DERQ is another company that was drawn to Washtenaw County’s mobility infrastructure, Doshi says. The company is from Dubai but chose to establish its North American headquarters in Ann Arbor. DERQ tested at Mcity and ACM and is now doing a pilot program in Detroit that uses DERQ software to predict and prevent collisions.

Yet another company attracted to the region was U.K.-based Propelmee, which recently received a PlanetM grant to test its technology on Michigan roads. That’s the first time the company has done such testing outside the U.K. The tests will be conducted at ACM.

“The reason they applied for the grant and were interested in this region was purely because of the testing facilities they can leverage,” Doshi says. “The laws that we have about testing on roads are favorable to them, and those laws are structured differently in the U.K.”

Komal says the local economic impact is likely to be strongest in Ypsilanti Township.

“Our CEO, Paul Krutko, saw an opportunity there at the ACM site,” she says. “Obviously there’s a large need for economic development in the Ypsilanti community, with the dying of the GM plant and a lot of job loss, and it needed to be invigorated.”

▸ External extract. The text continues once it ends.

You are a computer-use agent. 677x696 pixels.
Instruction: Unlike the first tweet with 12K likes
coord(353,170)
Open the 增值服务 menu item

ACM president and CEO Michael Noblett says ACM’s presence on the campus of Willow Run Airport has already generated interest from other companies, including Subaru, which recently bought 75 acres to build its own tech park across from ACM. He says other companies like Waymo and Uber have been inquiring about land and infrastructure in the area as well.

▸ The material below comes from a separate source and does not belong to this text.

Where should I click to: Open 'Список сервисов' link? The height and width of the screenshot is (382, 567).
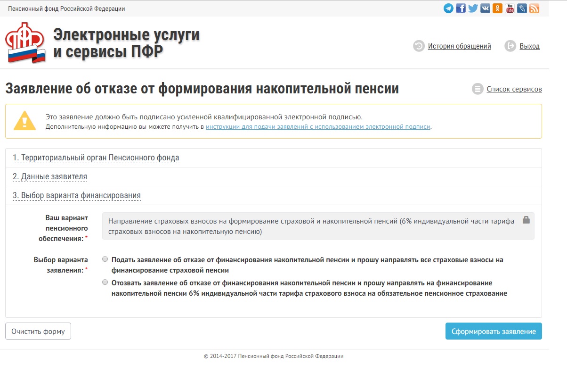pyautogui.click(x=514, y=89)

Plans for phase two of ACM’s development, which include adding an 18- to 20-acre technology park next to ACM’s existing proving grounds, are likely to accelerate the pace of economic development. Noblett says there’s more to ACM than its 500-acre proving grounds.

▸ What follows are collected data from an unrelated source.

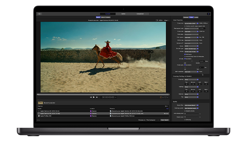Screen dimensions: 247x142
Task: Jump to the next frame marker
Action: pos(97,97)
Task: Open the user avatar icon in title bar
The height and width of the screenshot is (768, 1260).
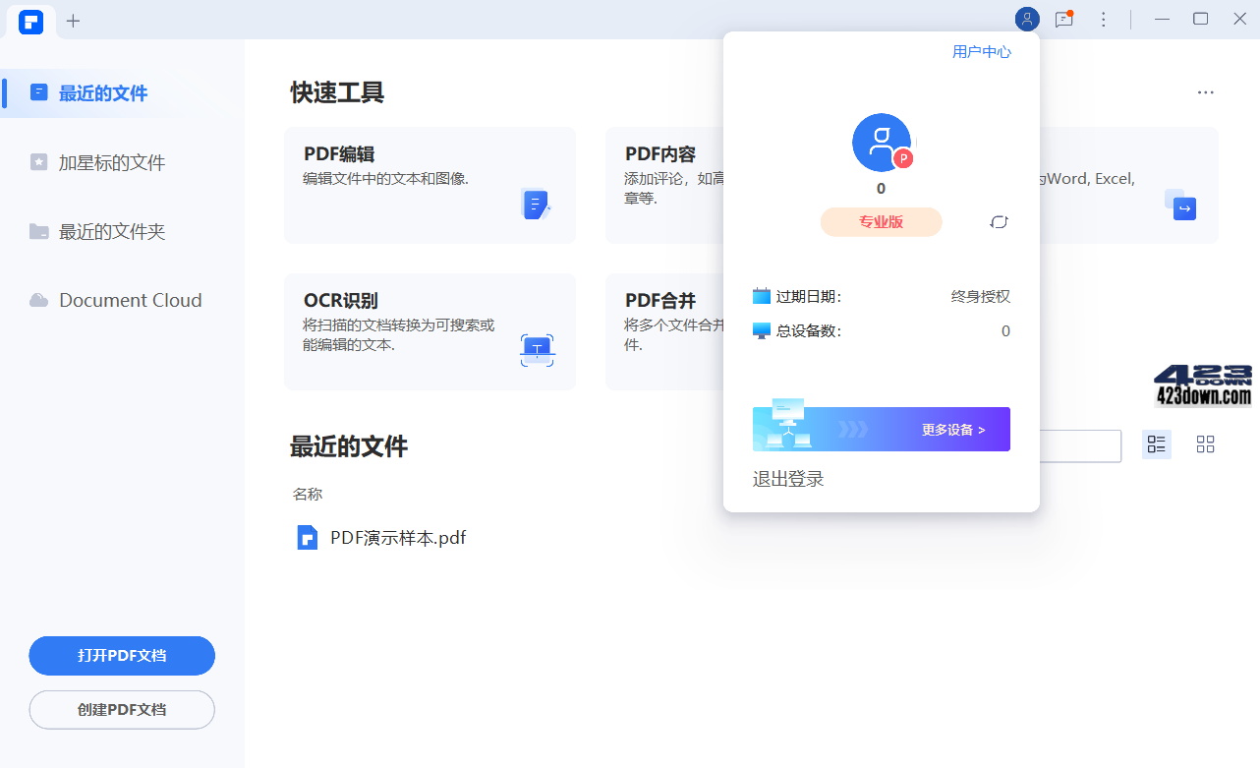Action: tap(1026, 19)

“That’s the anchor that gets these companies out here and gets conversations going around mobility and economic development,” he says. “But the next phase, building the tech park, is really the main goal of our activity, and that is to provide a center of gravity. We see it as a location for all of these companies, from OEMs and global tier suppliers to startup companies building their first widgets for the industry, to come together and have a location where they can work together.”

He says the idea is to attract tenants to the tech park who can share ideas and technologies. The ultimate goal is to keep mobility talent in Michigan and replace traditional manufacturing jobs that have been lost.

Once tenants start coming to the tech park, Noblett says there will be additional economic growth to fill demand for support services. When high-tech workers come to Michigan from Silicon Valley and other parts of the world, they will be expecting access to restaurants, daycare, hotels, dry cleaning, and other services that ACM plans to have located right on its property at Willow Run.

“The test track is the draw, and the tech park is the anchor,” Noblett says. “The goal is to keep the center of the universe for the autonomous engineering future here in southeast Michigan and create economic development in the region.”